(PROVIDED DATA Opens)

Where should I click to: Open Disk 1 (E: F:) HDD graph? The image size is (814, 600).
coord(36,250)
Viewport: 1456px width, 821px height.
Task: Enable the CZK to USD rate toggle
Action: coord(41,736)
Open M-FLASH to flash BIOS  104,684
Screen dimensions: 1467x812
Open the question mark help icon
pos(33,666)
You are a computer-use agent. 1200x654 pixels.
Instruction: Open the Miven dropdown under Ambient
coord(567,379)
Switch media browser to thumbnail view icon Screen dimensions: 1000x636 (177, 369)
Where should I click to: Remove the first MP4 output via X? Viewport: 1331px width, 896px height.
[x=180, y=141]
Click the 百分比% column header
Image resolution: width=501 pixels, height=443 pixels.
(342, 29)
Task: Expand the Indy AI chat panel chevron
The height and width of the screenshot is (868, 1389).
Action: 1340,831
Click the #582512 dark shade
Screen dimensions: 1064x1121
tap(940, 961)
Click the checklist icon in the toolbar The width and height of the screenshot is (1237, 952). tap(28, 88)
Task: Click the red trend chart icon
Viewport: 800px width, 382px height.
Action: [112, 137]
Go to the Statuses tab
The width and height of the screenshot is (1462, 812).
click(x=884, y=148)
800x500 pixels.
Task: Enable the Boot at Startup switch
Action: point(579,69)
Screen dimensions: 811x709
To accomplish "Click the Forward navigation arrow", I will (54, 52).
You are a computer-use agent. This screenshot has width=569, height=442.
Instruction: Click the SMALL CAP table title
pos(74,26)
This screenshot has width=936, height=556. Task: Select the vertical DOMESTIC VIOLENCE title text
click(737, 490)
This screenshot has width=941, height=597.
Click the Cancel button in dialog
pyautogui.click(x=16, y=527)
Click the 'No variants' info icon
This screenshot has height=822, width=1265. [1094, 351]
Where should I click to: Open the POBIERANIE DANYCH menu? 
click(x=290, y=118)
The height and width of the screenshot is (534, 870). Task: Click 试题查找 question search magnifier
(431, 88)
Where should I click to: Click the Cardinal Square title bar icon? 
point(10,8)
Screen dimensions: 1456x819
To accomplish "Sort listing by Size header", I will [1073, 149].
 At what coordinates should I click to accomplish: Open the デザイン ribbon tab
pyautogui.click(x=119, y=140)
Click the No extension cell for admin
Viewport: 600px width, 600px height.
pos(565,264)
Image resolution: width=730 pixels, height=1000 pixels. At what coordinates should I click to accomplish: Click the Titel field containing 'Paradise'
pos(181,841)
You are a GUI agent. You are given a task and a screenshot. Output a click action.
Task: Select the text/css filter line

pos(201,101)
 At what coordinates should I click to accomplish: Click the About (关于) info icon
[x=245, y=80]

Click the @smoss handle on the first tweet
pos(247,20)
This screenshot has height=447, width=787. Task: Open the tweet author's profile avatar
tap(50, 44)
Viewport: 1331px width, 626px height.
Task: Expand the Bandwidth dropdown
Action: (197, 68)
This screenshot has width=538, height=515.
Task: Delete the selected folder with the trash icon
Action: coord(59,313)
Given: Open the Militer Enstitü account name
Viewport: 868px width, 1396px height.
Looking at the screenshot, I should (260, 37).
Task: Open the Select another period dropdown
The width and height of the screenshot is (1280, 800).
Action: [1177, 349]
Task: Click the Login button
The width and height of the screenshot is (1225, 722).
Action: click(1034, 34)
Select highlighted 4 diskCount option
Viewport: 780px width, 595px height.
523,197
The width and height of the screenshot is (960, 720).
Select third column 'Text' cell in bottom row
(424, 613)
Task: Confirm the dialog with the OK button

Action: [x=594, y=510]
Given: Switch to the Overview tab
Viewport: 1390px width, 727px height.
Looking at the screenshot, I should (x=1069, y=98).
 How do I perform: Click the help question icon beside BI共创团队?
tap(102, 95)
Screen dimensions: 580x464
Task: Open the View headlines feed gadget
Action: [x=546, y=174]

(PROVIDED DATA Closes)

TASK DETAILS:
Within the data above, filter for lines containing the word "will" and copy each one.

ANSWER TO THE PROBLEM:
To accomplish "Click the Forward navigation arrow", I will (54, 52).
To accomplish "Sort listing by Size header", I will [1073, 149].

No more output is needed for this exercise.